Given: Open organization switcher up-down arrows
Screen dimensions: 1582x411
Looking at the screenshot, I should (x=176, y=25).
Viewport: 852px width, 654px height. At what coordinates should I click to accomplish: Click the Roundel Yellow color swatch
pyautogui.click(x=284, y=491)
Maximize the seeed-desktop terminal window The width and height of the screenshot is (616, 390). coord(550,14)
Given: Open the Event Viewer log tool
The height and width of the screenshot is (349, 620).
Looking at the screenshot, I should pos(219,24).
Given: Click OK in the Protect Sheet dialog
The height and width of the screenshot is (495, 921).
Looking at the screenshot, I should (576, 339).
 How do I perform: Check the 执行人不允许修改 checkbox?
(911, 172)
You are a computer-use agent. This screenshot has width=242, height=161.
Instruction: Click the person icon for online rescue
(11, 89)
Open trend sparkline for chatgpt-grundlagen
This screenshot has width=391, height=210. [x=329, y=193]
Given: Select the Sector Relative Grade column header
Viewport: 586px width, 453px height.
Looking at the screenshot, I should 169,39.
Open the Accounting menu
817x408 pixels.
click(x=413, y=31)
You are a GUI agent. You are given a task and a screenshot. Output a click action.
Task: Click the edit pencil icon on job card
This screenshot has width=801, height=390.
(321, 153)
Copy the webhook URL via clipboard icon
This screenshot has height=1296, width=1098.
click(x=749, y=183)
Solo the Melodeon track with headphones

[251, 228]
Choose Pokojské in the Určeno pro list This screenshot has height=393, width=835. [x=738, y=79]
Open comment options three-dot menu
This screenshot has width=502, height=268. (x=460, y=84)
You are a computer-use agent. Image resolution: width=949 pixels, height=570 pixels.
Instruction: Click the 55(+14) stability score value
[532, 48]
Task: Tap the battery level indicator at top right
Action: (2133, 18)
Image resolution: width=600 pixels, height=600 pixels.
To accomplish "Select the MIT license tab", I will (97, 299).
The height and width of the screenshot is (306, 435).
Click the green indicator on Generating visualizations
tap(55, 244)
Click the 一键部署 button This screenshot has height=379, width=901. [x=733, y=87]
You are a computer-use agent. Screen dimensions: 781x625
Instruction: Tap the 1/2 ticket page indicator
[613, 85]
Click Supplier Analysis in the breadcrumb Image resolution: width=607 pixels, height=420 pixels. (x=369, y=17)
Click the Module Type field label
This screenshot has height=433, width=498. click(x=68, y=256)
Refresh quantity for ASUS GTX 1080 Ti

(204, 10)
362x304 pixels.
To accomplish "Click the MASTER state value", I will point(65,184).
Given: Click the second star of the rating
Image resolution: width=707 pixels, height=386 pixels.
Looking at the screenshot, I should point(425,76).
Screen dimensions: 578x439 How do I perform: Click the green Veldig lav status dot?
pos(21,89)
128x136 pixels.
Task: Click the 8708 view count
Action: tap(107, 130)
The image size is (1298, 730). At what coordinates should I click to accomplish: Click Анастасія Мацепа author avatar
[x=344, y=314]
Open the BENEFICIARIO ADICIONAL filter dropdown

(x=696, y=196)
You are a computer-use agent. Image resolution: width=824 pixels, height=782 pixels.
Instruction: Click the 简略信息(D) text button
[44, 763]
────────
TASK TO COMPLETE: Show every line of the records above that contains the word "agent".

EXERCISE RESULT:
You are a computer-use agent. This screenshot has width=242, height=161.
You are a GUI agent. You are given a task and a screenshot. Output a click action.
You are a computer-use agent. Image resolution: width=949 pixels, height=570 pixels.
You are a computer-use agent. Screen dimensions: 781x625
You are a computer-use agent. Image resolution: width=824 pixels, height=782 pixels.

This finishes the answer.